В соответствии с содержанием бреда и галлюцинаций меняется поведение больного. Он может представлять опасность для себя и окружающих. Под влиянием императивных галлюцинаций больной отказывается от приема пищи, наносит самоповреждения, совершает суицид. По бредовым мотивам больной может быть агрессивным, совершить убийство. Нередко больные годами диссимулируют свои переживания, что может привести к преждевременной выписке и тяжелым последствиям.



Гебефреническая форма F20.1. Наиболее злокачественная форма шизофрении, начинается в подростковом или юношеском возрасте.

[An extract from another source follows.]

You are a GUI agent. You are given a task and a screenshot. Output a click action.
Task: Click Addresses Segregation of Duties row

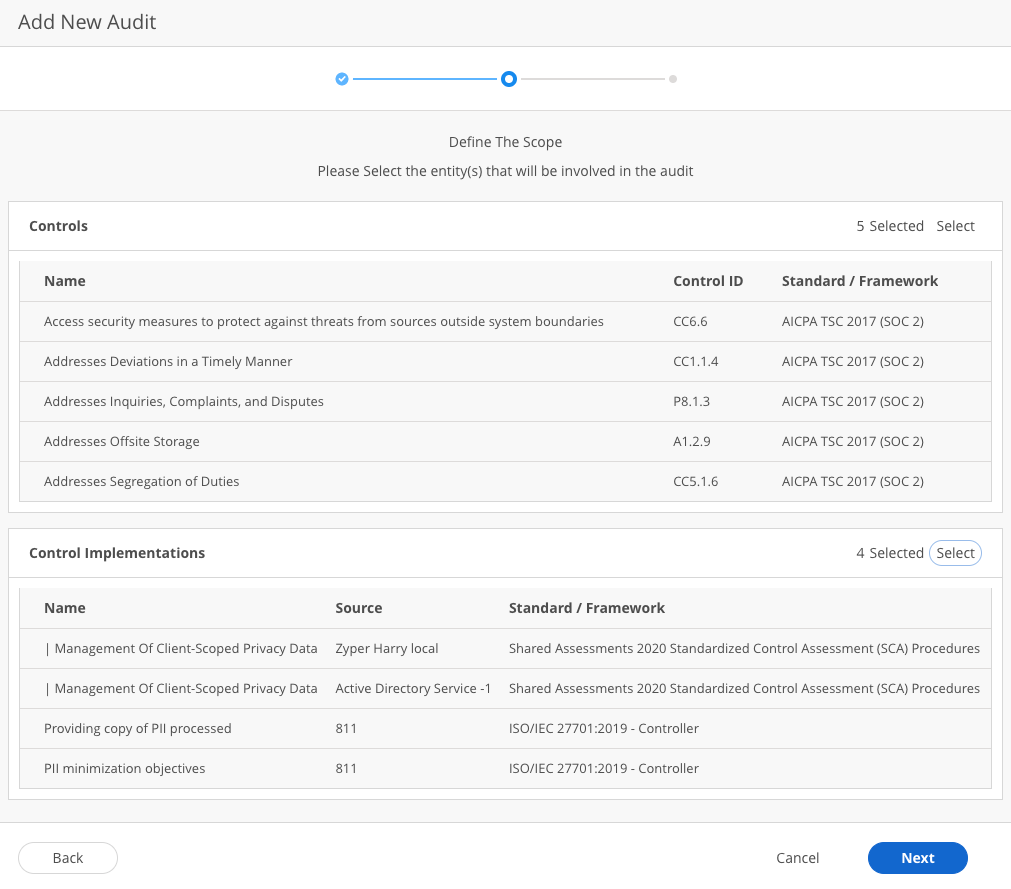click(505, 482)
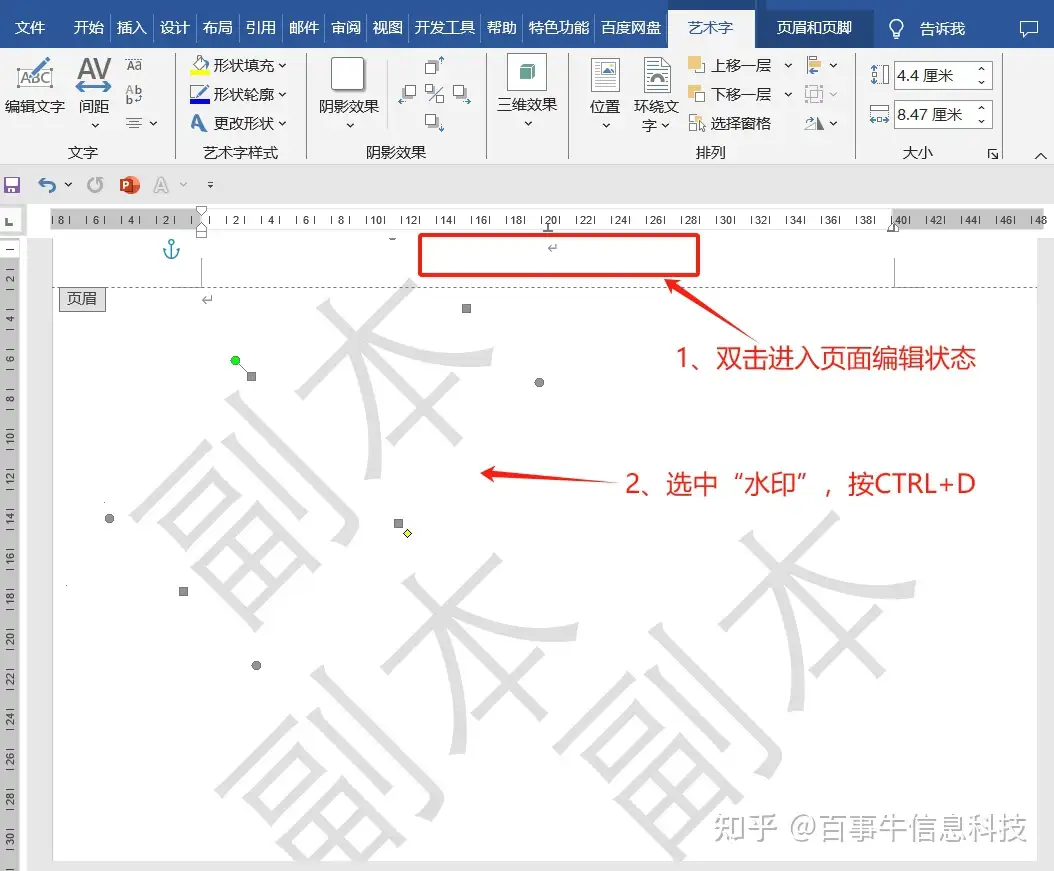Toggle WordArt vertical text icon

(134, 95)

Начало гебефренической шизофрении охватывает возраст 14—18 лет. Гебефреническая шизофрения знаменует злокачественное течение заболевания. В литературе обозначают гебефрено-кататонический синдром (Снежневский А.В.,1983) или кататоно-гебефренический синдром (Личко А.Е.1989).Для злокачественной юношеской шизофрении наиболее характерны гебефрено-кататонический синдром и гебефренический тип дефекта.



В преморбиде:

  • расстройства поведения - антидисциплинарное, асоциальное, криминальное поведение

  • диссоциативные черты личности

  • раннее половое созревание и гомосексуальные эксцессы, что часто воспринимается как искажение пубертатного криза.

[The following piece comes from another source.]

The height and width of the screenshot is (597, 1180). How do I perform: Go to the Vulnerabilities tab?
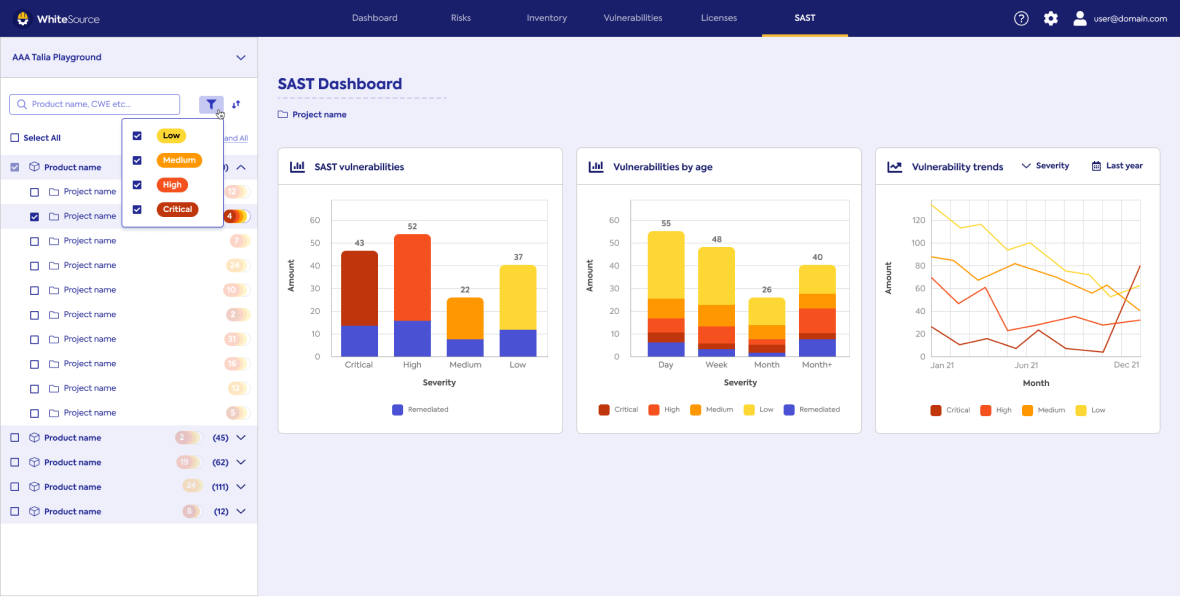[632, 18]
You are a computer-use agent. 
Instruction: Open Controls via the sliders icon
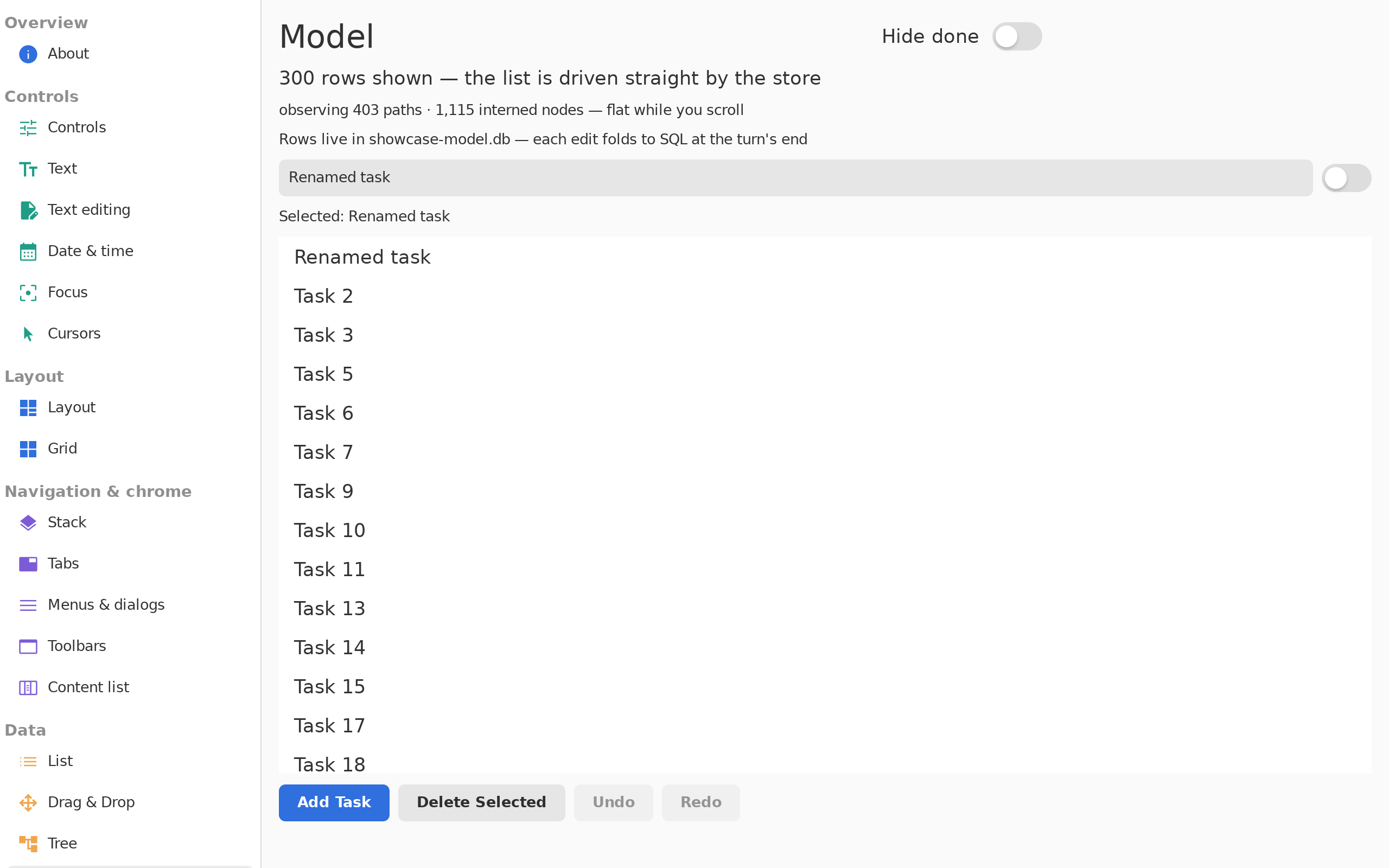click(x=28, y=127)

Эта форма характеризуется бессмысленным, дурашливым поведением, эмоциональными нарушениями в виде грубо неадекватных эмоций, дурашливости, нелепого карикатурного веселья, которое не заражает, а удивляет и пугает. Типично гебефреническое возбуждение – нецеленаправленное кривляние, гримасничанье, кувыркание. Больные прыгают по кроватям, валяются по полу, стараются ударить, тут же хохочут, бесстыдно обнажаются, онанируют. Они неопрятны, могут нарочно мочиться и испражняться в постели, прожорливы, неряшливы. Обороты речи, особенно интонации вычурны, говорят неестественным голосом, по детски сюсюкают, коверкают слова, нецензурно бранятся. Мышление их бедно, паралогично, стереотипно. Так больной прыгает на одной ноге, бьет себя по лицу, смеется стереотипно повторяет: “дважды два – заяц”. Речь больных временами напоминает бессмысленный набор слов, или фраз.

Галлюцинаторно – бредовые проявления отрывочны и поражают своей нелепостью. Нередко наблюдается внезапный переход от дурашливости, эйфории к ипохондрии. Форма характеризуется крайне неблагоприятным прогнозом и обычно быстро, в течении 1– 2 лет ведет к распаду личности и слабоумию.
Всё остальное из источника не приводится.